→ **WHAT THE TASK ASKS**:
Copy the stretch from the start of the records through the line containing "pos(40,230)", substituting "Contractor" for "Freelancer" and leaving everything else as it is.
- - - - - - -
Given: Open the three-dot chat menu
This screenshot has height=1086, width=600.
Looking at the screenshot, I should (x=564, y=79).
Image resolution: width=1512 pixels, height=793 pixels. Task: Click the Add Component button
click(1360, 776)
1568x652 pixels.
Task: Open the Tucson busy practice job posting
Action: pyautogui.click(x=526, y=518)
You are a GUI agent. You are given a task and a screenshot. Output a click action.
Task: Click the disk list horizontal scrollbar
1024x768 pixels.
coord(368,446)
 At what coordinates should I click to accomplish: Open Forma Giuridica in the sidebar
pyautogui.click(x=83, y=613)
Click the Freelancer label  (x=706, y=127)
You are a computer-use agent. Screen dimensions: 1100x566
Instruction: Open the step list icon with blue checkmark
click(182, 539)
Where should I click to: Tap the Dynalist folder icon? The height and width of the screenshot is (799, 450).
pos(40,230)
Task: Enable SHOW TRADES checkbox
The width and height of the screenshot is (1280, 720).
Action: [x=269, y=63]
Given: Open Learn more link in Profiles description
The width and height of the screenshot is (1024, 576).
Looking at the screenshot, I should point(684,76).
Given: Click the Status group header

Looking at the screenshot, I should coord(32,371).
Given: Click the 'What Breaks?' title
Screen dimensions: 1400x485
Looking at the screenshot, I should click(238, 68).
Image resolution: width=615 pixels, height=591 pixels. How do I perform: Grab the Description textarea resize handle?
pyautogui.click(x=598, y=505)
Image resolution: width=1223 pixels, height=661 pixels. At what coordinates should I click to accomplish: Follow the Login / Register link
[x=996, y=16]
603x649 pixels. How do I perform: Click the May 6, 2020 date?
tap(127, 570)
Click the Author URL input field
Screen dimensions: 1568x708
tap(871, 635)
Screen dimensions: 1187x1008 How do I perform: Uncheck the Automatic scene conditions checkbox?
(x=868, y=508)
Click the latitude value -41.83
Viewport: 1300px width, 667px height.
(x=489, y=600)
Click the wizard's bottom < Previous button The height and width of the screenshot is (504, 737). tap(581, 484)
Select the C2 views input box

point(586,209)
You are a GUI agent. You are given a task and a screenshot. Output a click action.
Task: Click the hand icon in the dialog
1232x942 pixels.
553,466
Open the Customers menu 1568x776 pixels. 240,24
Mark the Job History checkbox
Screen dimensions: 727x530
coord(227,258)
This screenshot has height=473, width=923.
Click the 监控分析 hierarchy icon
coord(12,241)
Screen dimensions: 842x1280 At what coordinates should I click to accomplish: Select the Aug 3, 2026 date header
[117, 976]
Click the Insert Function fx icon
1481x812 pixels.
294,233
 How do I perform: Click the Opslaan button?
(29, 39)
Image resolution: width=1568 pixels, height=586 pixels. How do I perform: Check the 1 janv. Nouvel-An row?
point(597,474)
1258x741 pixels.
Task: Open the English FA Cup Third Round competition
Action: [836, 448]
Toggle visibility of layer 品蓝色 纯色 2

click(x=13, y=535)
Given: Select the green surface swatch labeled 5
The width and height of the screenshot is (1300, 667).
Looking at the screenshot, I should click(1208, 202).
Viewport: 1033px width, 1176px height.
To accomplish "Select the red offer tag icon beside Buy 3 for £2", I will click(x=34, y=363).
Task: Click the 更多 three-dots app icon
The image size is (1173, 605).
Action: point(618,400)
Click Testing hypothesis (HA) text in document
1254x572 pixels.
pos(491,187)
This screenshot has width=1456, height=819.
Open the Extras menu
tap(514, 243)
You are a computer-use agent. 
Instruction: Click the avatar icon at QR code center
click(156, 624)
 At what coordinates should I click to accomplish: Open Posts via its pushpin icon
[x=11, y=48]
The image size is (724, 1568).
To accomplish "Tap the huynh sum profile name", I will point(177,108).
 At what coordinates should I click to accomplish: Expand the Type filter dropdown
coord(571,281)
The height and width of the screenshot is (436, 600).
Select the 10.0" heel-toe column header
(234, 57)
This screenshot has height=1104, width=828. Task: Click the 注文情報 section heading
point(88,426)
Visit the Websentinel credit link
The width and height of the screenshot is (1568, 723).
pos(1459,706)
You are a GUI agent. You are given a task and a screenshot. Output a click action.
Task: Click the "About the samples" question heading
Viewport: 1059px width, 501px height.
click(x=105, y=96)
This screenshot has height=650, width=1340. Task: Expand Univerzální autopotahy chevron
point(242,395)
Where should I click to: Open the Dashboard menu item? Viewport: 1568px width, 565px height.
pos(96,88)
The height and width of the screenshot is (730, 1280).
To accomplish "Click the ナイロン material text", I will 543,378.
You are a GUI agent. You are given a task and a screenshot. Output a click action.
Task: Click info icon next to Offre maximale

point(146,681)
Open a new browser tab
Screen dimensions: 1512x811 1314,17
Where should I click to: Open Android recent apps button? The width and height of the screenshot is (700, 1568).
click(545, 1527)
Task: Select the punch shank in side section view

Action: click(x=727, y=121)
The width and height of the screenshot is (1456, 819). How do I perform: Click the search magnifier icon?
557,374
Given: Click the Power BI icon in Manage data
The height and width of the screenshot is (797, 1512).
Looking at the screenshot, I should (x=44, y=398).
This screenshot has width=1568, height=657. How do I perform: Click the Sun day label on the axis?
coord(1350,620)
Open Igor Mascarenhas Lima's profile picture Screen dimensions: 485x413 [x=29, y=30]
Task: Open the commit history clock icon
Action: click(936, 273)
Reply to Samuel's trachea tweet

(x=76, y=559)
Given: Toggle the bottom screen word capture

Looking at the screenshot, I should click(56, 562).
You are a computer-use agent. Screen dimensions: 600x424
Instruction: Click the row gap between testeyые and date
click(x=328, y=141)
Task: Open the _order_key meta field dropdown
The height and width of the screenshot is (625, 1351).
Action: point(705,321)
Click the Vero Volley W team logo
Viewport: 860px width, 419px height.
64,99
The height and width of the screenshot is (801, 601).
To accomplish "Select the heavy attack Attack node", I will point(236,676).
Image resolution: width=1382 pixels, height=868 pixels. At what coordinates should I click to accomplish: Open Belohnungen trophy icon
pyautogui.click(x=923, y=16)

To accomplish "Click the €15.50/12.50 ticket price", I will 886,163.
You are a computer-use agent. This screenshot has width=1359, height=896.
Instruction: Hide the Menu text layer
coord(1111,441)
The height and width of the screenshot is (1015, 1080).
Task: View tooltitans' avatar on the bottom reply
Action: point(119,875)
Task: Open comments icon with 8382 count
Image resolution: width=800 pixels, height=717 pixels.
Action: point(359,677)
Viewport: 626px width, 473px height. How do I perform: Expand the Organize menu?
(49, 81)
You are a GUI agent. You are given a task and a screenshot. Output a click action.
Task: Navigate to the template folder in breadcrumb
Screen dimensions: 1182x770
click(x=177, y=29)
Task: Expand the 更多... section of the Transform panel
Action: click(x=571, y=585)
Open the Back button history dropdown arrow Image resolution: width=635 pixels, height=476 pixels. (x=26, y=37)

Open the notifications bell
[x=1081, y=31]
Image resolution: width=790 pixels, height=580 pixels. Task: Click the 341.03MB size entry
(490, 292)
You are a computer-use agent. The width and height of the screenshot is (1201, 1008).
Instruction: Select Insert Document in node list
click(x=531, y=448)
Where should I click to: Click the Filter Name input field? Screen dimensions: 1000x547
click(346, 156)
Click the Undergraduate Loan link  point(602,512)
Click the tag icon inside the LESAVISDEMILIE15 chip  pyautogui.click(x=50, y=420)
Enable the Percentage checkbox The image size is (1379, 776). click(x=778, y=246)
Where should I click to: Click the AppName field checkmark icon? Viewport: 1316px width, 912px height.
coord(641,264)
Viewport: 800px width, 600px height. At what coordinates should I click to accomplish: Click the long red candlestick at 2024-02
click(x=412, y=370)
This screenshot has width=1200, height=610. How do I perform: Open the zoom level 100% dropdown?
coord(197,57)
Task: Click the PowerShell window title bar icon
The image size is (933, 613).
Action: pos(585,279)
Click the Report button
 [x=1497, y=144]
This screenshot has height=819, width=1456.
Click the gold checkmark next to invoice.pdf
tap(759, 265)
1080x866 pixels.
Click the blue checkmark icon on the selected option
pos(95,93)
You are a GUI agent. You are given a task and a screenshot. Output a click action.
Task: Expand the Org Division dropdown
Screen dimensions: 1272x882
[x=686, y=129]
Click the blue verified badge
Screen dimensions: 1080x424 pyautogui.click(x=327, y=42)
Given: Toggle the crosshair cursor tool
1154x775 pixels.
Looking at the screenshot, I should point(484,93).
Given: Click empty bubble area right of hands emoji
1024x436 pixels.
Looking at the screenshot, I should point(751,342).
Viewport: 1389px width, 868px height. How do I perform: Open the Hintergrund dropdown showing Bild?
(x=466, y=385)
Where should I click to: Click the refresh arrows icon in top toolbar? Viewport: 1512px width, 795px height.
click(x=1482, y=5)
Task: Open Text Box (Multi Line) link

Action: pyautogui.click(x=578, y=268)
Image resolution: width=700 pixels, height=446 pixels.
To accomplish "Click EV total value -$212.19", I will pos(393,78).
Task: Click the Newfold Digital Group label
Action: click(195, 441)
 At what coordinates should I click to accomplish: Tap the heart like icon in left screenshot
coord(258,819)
- - - - - - -
→ **FULL RESPONSE**:
Given: Open the three-dot chat menu
This screenshot has height=1086, width=600.
Looking at the screenshot, I should (x=564, y=79).
Image resolution: width=1512 pixels, height=793 pixels. Task: Click the Add Component button
click(1360, 776)
1568x652 pixels.
Task: Open the Tucson busy practice job posting
Action: pyautogui.click(x=526, y=518)
You are a GUI agent. You are given a task and a screenshot. Output a click action.
Task: Click the disk list horizontal scrollbar
1024x768 pixels.
coord(368,446)
 At what coordinates should I click to accomplish: Open Forma Giuridica in the sidebar
pyautogui.click(x=83, y=613)
Click the Contractor label  (x=706, y=127)
You are a computer-use agent. Screen dimensions: 1100x566
Instruction: Open the step list icon with blue checkmark
click(182, 539)
Where should I click to: Tap the Dynalist folder icon? The height and width of the screenshot is (799, 450).
pos(40,230)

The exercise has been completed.